La ricetta messa a punto in quegli anni dall’oggi 47enne re Mohammed VI si rivela l’unica, invece, in grado di evitare sommosse e rivolte. Il primo fondamentale ingrediente di quella ricetta è la tradizione reale. A differenza di Ben Alì, Mubarak o di altri traballanti sovrani, re Mohammed può contare su un lignaggio di tre secoli. Tre secoli incentrati sul makhzin, il termine arabo marocchino che indicava i “magazzini” (da lì il termine italiano) in cui l’elite di potere distribuiva gli stipendi. Quell’elite di potere, garante del sovrano, è la fedele burocrazia di corte che da 300 anni amministra legge ed esercito, rapporti tribali e guarentigie. Quel makhzin, collante tra popolo e sovrano, è anche il vero scudo di quest’ultimo. Stando al suo riparo e garantendogli sufficienti poteri Mohammad VI introduce progressivamente una serie di riforme che cambiano il volto del regno. Il primo fondamentale passo è la creazione di una “commissione per la riconciliazione” incaricata di riconoscere le violazione dei diritti umani commesse dagli apparati di sicurezza e risarcire i cittadini.
Questa mossa e la decisione di affidare i servizi di sicurezza ad un civile, gli garantiscono la fiducia delle opposizioni di sinistra e di alcuni esponenti islamisti. Questo però non significa allentare la vigilanza. Dopo la strage di Casablanca le cellule qaidiste vengono sistematicamente individuate e smantellate e migliaia di militanti islamici finiscono in galera. Alla repressione si affianca una severa attività di prevenzione basata sul controllo delle moschee. I ventimila imam abilitati alla predica sanno di esser costantemente controllati, sanno che ogni sermone contenente richiami alla violenza o al fondamentalismo verrà sanzionato dal Consiglio degli Ulema.

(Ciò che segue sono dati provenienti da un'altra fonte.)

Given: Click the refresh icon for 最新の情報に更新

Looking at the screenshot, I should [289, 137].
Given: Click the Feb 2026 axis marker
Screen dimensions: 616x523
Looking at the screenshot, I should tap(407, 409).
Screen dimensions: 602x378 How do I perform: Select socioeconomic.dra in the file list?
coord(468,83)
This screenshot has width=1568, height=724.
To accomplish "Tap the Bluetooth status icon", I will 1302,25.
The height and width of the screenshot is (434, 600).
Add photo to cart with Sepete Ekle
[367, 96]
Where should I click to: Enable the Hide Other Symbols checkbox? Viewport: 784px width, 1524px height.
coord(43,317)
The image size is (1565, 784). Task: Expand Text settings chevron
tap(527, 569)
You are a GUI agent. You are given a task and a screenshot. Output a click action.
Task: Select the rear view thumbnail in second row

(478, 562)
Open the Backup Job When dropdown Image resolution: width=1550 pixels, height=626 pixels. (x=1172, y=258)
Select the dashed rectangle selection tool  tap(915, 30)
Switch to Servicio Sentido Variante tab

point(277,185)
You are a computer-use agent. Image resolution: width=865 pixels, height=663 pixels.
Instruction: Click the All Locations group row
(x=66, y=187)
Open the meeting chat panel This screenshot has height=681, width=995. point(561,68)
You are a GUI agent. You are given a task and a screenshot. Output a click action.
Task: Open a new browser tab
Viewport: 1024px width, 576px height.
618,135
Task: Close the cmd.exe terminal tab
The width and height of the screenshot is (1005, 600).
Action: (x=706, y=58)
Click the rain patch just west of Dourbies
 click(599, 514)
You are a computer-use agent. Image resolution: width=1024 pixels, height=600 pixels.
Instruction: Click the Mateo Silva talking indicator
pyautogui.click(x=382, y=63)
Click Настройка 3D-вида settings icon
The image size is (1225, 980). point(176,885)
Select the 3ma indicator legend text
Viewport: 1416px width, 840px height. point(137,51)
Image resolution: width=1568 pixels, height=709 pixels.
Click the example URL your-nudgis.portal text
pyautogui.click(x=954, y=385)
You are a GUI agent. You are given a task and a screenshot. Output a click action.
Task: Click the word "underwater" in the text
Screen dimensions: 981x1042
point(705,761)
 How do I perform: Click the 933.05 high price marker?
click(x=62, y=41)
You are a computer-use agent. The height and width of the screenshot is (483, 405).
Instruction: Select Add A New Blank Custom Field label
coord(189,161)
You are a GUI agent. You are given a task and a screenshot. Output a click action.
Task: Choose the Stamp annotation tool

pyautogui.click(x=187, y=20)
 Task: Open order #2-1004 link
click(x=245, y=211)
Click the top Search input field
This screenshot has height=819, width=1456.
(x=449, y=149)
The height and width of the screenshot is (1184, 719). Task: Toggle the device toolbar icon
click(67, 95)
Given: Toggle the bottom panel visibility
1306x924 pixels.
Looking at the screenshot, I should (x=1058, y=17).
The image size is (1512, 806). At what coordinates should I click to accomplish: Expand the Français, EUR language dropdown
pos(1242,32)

A livello sociale l’azione di contrasto più efficace alle tesi integraliste la compie il sovrano in persona. Battendosi e spendendosi per il nuovo “Mudawana”, il codice di famiglia approvato nel 2004 che garantisce maggiori diritti alle donne, il sovrano realizza uno dei migliori compromessi tra islam e idee liberali. La battaglia del Mudawana condotta da un re che non esita a confrontarsi con le tesi fondamentaliste è seguita da un progressivo sostegno alle correnti più moderate dell’islam che finisce con il ridurre le capacità di proselitismo dei predicatori più fanatici.
La più incompiuta delle riforme volute da re Mohammed è forse quella sociale. La promessa avanzata nel 2005 di dimezzare la povertà in cinque anni si rivela oggi in larga parte irrealizzabile anche a causa della crisi mondiale. Il clima conciliante dell’opposizione di sinistra e di un “Partito della Giustizia e dello sviluppo” vicini per molti versi all’islam moderato di Erdogan in Turchia permettono però di mantenere sotto controllo la tensione. Una tensione disinnescata anche dalla libera circolazione delle idee permessa da una stampa sufficientemente libera e da elezioni dove le segnalazioni di truffe o brogli è infinitesimale rispetto a quelle degli altri Paesi arabi e del Maghreb.